A 2011 study by Lin, Stout and Yu found Copper-Silver ionization to be the only Legionella control technology which has been validated through a 4-step scientific approach.

It was previously believed that transmission of the bacterium was restricted to much shorter distances. A team of French scientists reviewed the details of an epidemic of Legionnaires' disease that took place in Pas-de-Calais in northern France in 2003–2004. There were 86 confirmed cases during the outbreak, of whom 18 died. The source of infection was identified as a cooling tower in a petrochemical plant, and an analysis of those affected in the outbreak revealed that some infected people lived as far as 6–7 km from the plant.

A study of Legionnaires' disease cases in May 2005 in Sarpsborg, Norway concluded that: "The high velocity, large drift, and high humidity in the air scrubber may have contributed to the wide spread of Legionella species, probably for >10 km."

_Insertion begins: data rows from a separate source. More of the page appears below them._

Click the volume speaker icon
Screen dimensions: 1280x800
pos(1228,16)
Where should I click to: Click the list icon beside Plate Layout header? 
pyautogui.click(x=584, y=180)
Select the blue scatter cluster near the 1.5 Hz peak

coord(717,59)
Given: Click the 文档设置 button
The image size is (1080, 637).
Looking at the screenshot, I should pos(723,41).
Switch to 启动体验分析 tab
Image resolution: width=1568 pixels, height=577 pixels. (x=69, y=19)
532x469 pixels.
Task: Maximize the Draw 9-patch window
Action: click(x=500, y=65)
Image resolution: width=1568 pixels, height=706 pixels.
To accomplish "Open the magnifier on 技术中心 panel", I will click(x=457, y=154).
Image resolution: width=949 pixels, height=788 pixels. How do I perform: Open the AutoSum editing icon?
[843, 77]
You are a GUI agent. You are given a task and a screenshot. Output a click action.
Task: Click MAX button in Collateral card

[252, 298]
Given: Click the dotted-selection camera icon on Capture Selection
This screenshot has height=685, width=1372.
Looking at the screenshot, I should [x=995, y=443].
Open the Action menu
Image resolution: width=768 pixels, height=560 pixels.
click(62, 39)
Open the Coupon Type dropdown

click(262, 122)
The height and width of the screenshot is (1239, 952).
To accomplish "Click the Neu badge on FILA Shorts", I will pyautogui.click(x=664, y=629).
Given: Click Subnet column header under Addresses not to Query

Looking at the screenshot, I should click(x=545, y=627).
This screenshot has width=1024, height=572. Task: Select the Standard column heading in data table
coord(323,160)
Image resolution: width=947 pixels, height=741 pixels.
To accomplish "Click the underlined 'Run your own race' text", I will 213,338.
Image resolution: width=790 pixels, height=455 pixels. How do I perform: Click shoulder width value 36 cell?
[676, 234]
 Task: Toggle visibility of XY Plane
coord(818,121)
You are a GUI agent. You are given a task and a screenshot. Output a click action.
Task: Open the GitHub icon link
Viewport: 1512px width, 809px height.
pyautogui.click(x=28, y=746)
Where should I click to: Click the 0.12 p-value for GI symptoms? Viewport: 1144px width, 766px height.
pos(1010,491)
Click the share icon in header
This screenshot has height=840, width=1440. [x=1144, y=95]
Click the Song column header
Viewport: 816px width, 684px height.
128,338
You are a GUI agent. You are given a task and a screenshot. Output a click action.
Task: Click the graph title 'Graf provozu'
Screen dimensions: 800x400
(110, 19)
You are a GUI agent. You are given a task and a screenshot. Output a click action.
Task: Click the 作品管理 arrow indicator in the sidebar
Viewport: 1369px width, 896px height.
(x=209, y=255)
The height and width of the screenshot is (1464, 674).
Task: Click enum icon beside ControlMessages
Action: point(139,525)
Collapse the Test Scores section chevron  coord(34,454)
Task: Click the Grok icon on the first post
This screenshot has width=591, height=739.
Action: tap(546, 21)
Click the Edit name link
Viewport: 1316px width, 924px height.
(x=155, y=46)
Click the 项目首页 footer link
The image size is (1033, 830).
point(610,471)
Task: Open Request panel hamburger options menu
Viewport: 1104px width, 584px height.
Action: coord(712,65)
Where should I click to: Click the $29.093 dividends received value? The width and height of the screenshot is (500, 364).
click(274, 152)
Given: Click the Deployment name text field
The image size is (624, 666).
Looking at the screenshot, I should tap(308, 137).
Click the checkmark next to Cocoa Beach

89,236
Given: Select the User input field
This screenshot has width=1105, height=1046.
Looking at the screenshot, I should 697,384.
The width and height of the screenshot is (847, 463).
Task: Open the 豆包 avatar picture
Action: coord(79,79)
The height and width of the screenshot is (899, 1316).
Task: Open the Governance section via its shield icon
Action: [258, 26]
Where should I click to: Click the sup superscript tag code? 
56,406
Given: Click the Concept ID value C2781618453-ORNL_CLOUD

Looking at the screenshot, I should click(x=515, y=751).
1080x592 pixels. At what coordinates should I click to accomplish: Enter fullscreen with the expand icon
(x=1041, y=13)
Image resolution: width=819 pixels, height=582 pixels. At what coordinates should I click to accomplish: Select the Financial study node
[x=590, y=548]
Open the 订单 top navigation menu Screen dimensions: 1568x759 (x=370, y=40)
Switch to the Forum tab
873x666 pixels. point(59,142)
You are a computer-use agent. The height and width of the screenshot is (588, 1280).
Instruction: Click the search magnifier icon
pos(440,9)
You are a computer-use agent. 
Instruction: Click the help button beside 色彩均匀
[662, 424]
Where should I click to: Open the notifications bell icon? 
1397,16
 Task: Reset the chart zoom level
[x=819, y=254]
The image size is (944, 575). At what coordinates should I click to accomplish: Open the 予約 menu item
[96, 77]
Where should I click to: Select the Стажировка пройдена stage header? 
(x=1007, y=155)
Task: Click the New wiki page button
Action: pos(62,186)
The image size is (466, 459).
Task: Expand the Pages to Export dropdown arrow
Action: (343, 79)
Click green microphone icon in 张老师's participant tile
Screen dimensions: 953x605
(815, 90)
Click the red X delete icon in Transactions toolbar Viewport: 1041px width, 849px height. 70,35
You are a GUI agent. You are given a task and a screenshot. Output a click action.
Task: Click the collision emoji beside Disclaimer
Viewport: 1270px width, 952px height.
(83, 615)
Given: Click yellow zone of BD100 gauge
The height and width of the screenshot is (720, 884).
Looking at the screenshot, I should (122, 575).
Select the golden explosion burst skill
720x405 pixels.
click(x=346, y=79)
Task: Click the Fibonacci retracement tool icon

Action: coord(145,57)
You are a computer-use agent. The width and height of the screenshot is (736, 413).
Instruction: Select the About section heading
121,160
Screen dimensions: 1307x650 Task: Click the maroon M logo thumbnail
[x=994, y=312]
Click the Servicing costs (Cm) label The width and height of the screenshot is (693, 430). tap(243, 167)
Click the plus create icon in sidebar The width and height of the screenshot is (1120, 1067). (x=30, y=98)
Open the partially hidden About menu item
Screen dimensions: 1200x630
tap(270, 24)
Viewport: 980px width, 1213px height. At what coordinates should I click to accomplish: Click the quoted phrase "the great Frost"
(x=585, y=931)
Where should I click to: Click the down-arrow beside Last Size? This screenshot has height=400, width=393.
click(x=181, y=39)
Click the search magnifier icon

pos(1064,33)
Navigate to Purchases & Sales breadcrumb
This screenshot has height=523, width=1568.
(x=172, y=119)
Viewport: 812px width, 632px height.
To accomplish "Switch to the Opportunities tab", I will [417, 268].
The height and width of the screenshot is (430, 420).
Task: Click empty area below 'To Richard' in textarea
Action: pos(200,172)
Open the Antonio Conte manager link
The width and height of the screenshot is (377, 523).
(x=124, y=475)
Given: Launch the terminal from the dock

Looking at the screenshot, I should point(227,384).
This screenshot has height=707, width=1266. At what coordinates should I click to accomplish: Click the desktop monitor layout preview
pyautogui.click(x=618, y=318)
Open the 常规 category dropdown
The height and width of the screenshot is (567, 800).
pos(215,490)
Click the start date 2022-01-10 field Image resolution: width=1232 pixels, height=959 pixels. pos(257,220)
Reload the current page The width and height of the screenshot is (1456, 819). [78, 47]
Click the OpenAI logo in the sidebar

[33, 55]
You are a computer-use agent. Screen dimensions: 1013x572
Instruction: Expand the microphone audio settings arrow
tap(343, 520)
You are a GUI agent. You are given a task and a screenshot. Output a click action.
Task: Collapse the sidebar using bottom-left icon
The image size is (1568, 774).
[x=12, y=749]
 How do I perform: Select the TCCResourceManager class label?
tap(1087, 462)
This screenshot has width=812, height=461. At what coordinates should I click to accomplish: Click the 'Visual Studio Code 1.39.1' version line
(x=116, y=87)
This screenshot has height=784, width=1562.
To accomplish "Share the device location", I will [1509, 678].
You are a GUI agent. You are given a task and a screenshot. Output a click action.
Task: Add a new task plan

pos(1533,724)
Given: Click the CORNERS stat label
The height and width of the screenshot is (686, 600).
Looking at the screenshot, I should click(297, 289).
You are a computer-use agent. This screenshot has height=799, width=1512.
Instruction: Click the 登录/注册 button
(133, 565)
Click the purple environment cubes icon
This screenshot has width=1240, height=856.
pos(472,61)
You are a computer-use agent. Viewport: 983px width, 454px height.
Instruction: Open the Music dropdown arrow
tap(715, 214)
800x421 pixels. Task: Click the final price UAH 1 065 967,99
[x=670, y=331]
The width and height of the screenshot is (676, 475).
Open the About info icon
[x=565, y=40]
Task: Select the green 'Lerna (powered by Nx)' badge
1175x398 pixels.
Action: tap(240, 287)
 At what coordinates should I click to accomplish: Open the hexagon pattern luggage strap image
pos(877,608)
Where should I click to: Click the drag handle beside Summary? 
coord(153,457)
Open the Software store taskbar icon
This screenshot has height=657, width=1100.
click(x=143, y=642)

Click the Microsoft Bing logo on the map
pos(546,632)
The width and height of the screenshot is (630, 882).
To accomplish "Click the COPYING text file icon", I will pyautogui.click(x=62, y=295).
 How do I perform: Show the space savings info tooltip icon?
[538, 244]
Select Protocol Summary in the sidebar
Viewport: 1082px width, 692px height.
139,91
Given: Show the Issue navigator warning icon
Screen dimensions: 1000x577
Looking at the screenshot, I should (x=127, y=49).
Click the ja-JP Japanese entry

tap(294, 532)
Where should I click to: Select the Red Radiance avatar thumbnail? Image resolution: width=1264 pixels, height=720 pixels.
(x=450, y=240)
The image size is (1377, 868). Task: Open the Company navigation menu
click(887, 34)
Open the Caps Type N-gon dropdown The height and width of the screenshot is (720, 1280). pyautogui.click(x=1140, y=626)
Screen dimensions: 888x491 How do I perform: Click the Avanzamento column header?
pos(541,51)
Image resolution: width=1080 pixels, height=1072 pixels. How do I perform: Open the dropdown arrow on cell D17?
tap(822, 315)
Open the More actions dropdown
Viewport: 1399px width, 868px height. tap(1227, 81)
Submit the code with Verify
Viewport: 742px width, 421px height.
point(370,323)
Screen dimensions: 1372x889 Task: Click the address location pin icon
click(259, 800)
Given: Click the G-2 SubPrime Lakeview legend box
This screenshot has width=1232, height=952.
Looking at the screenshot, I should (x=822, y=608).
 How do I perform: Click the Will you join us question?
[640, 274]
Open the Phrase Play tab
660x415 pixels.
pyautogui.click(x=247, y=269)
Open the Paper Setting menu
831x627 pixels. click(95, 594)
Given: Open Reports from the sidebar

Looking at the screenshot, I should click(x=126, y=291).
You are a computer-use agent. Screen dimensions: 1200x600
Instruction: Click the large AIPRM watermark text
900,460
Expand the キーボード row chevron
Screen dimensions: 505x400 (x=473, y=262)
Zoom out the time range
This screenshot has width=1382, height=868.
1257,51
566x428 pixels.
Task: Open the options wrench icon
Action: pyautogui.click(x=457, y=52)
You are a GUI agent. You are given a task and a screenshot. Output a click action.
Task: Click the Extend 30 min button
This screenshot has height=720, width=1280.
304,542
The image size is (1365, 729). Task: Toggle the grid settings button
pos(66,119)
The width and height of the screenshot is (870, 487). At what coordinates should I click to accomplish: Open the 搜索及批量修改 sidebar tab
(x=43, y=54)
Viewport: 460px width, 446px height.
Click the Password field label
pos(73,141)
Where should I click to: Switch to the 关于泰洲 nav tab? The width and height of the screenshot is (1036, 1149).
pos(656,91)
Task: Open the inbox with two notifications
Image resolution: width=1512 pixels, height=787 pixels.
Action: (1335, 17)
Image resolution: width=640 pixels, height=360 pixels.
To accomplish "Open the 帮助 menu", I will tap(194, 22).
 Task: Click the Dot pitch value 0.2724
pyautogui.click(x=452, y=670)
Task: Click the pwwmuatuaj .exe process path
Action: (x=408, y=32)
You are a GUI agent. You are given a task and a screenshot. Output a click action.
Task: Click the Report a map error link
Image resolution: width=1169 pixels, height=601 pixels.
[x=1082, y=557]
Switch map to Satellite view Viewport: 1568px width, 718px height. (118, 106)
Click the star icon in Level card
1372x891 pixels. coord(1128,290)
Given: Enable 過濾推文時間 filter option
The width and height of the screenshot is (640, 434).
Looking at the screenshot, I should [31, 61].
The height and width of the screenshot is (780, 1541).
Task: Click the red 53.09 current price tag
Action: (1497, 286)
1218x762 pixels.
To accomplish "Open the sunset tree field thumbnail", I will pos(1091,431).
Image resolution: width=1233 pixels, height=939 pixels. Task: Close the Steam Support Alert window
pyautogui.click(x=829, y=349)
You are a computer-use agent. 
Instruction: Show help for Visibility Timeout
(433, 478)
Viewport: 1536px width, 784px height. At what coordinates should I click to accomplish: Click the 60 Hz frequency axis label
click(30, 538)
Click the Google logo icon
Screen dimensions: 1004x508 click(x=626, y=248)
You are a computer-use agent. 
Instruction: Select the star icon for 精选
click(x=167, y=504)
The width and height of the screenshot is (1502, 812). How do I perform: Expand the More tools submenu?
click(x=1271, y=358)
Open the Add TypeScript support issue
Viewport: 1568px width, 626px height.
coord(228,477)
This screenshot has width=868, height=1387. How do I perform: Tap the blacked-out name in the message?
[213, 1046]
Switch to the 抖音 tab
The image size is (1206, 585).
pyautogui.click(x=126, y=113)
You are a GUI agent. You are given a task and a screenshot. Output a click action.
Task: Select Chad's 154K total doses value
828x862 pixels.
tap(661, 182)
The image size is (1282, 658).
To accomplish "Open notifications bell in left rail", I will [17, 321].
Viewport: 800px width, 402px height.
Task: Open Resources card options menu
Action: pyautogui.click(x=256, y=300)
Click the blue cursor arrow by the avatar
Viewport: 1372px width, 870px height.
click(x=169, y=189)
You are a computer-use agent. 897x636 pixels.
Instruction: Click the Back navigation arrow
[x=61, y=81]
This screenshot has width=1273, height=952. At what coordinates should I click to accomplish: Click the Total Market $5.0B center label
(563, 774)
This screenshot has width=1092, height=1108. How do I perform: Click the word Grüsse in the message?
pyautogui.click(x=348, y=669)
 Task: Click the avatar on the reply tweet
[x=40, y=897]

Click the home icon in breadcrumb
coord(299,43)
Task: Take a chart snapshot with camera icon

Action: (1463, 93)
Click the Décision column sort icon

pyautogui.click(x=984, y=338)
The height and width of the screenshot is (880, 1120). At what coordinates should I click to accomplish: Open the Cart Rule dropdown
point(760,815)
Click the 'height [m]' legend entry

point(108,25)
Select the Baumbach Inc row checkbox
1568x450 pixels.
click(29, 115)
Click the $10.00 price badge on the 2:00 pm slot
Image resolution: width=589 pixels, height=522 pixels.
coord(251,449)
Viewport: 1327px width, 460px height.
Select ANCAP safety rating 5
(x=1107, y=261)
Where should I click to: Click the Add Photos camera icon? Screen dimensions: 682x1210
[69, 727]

In 2010 a study by the UK Health Protection Agency reported that 20% of cases may be caused by infected windscreen washer systems filled with pure water. The finding came after researchers spotted that professional drivers are five times more likely to contract the disease. No cases of infected systems were found whenever a suitable washer fluid was used.

Temperature affects the survival of Legionella as follows:

- 70 to 80 C: Disinfection range
- At 66 °C: Legionellae die within 2 minutes
- At 60 °C: They die within 32 minutes
- At 55 °C: They die within 5 to 6 hours
- Above 50 °C: They can survive but do not multiply
- 35 to 46 C: Ideal growth range
- 20 to 50 C: Growth range
- Below 20 °C: They can survive but are dormant

Removing slime, which can carry legionellae when airborne, may be an effective control process.